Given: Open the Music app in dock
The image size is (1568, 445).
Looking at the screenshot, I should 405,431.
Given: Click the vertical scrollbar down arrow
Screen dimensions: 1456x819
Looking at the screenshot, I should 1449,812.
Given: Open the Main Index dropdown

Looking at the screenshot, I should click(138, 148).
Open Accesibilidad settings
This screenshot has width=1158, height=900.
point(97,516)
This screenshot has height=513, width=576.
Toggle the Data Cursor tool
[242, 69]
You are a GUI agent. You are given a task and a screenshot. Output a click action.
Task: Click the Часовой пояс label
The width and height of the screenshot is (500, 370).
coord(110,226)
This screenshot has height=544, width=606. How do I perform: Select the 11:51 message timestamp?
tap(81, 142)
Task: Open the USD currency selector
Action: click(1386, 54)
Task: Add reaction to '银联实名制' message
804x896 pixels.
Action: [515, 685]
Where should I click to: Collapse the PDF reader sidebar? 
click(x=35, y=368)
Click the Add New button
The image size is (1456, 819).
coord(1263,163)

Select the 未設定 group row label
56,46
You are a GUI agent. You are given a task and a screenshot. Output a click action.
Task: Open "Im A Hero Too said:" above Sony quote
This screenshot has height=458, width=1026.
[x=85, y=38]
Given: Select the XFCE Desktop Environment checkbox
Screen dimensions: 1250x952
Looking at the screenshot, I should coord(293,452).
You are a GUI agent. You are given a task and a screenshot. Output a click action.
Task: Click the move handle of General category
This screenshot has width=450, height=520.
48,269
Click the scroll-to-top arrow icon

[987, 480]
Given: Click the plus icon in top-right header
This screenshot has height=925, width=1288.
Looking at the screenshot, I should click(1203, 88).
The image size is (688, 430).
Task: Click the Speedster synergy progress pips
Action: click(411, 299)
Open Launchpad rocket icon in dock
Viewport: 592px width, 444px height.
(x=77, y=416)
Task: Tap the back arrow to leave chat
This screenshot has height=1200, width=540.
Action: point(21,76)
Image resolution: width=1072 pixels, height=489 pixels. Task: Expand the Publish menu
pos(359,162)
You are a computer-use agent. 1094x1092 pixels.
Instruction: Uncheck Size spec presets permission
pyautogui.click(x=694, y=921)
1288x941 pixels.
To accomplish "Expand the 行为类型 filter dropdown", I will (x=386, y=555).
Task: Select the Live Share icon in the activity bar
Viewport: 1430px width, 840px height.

## [Exercise description]
Rewrite the lines from the first one through the line containing "Action: click(411, 299)", swapping "Main Index" for "Site Index" and leaving everything else unchanged.

## [The output]
Given: Open the Music app in dock
The image size is (1568, 445).
Looking at the screenshot, I should 405,431.
Given: Click the vertical scrollbar down arrow
Screen dimensions: 1456x819
Looking at the screenshot, I should 1449,812.
Given: Open the Site Index dropdown

Looking at the screenshot, I should click(138, 148).
Open Accesibilidad settings
This screenshot has width=1158, height=900.
point(97,516)
This screenshot has height=513, width=576.
Toggle the Data Cursor tool
[242, 69]
You are a GUI agent. You are given a task and a screenshot. Output a click action.
Task: Click the Часовой пояс label
The width and height of the screenshot is (500, 370).
coord(110,226)
This screenshot has height=544, width=606. How do I perform: Select the 11:51 message timestamp?
tap(81, 142)
Task: Open the USD currency selector
Action: click(1386, 54)
Task: Add reaction to '银联实名制' message
804x896 pixels.
Action: [515, 685]
Where should I click to: Collapse the PDF reader sidebar? 
click(x=35, y=368)
Click the Add New button
The image size is (1456, 819).
coord(1263,163)

Select the 未設定 group row label
56,46
You are a GUI agent. You are given a task and a screenshot. Output a click action.
Task: Open "Im A Hero Too said:" above Sony quote
This screenshot has height=458, width=1026.
[x=85, y=38]
Given: Select the XFCE Desktop Environment checkbox
Screen dimensions: 1250x952
Looking at the screenshot, I should coord(293,452).
You are a GUI agent. You are given a task and a screenshot. Output a click action.
Task: Click the move handle of General category
This screenshot has width=450, height=520.
48,269
Click the scroll-to-top arrow icon

[987, 480]
Given: Click the plus icon in top-right header
This screenshot has height=925, width=1288.
Looking at the screenshot, I should click(1203, 88).
The image size is (688, 430).
Task: Click the Speedster synergy progress pips
Action: click(411, 299)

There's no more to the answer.